Took the pooch for a walk after my last post, and thought about your menu. Couple of things come to mind:
-- Once you begin to swap protein for fat, your calories will rise automatically since it's 9 for 4 calories, gram per gram.
-- 3 oz of brie is 21g protein. Six slices of bacon is about 12g protein. That's roughly half of your daily allotment, not counting the protein in your salad, dressing and pine nuts. Or chili.
-- Don't know what was in your chili, nor how much you ate. My guess is, if you added it all up, about 50g. If you go back and plug it all in you might have reached 80-90g protein for the day.
Lets say 80. That's more protein than you should be eating now, and far more than you will be eating in two and three months from now. However, if you were to swap just 20 of those grams for fat, you would have eaten 100 more calories in one fell swoop. Add just a bit more fat and you'll easily reach 100-300 calories more per day than you're eating now. And that, combined with the reduced protein, is the very thing that will help you lose those last twenty pounds.
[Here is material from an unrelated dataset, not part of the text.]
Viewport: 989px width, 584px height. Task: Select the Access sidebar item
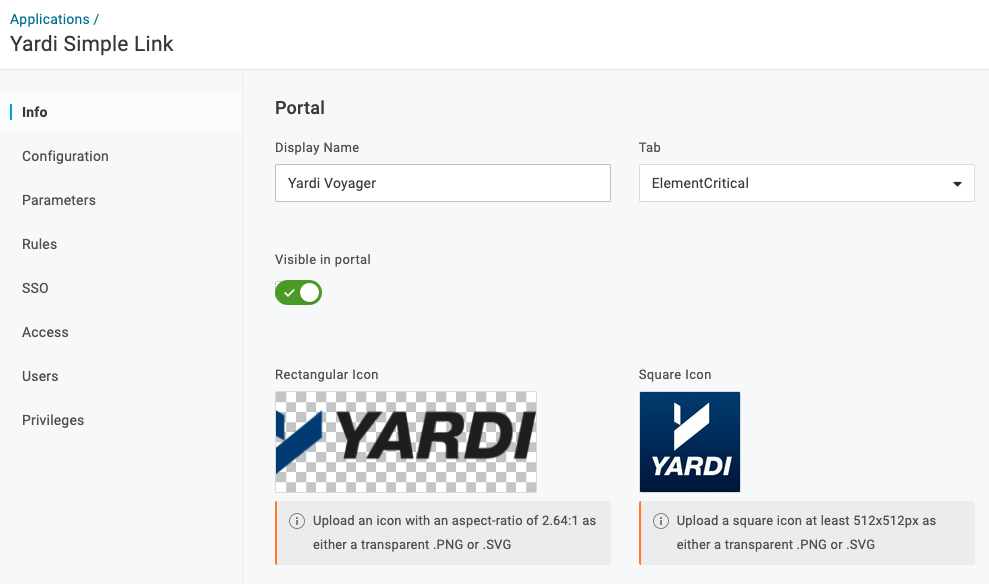click(x=45, y=332)
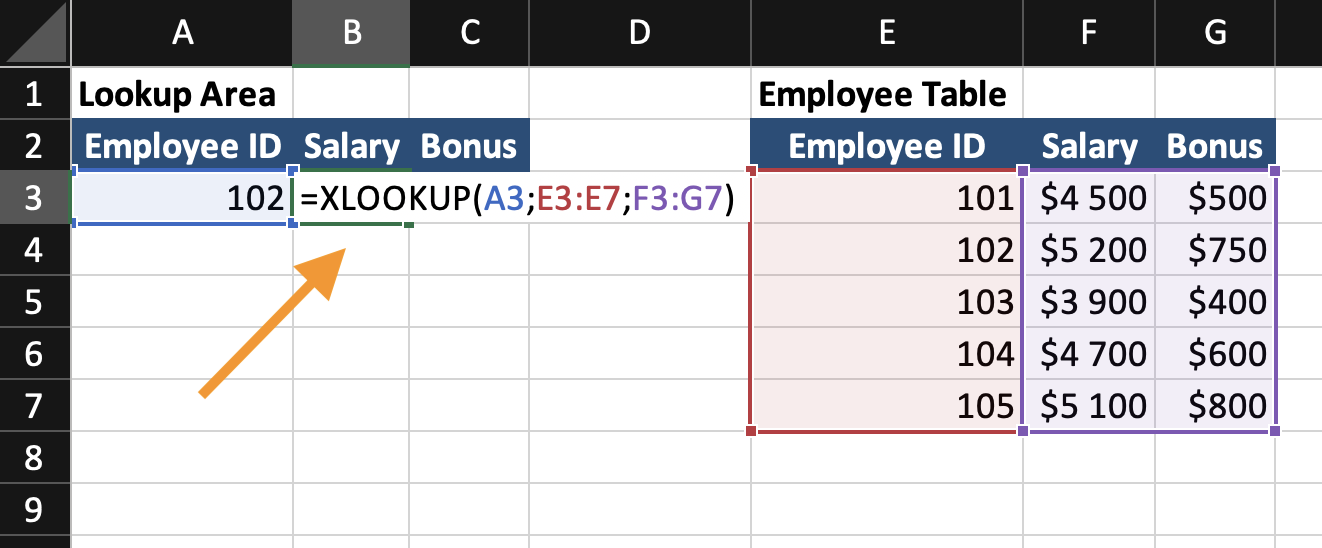Select column E header
This screenshot has height=548, width=1322.
(x=886, y=34)
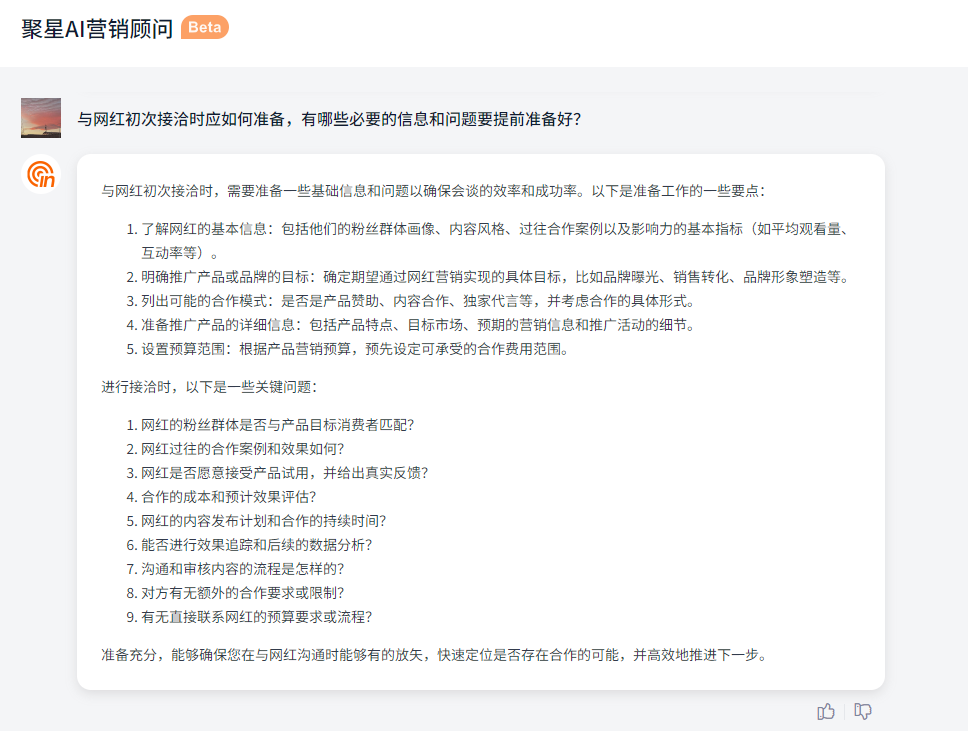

One last thought. One of the side-effects of chronically eating too few calories and not enough fat (and for some, ketosis from eating very few carbs) is decreased appetite. It's as if the body knows it's not going to get any more (like Oliver Twist
) and stops asking. The body then 'helps' us through this semi-starvation by stopping our hunger. That's how people survive the 500-calories-a-day Kimkin crazies.
I know, because I ate too few calories for years - and paid the price. But within a week of starting this, I noticed something. You could draw a graph line straight through my daily calories for the last month - and that line would go straight up. I've increased my calories every single day, with a few abberations here and there when I just wasn't hungry. I began with my usual 1400-1500 - rose to 1600, then 1700, and sometimes even 1900. Yet, oddly, I don't feel like I'm eating more. I don't feel any fuller, though I'm certainly as satisfied.
In fact, I'd argue that I'm not fuller at all. That's because my body is easily disposing of the fat, where it struggled to deal with the protein. So back to you. The more you eat this way, the more calories you will eat, yet you will 'feel' just as you did when you were eating less, though probably with more energy. Make sense?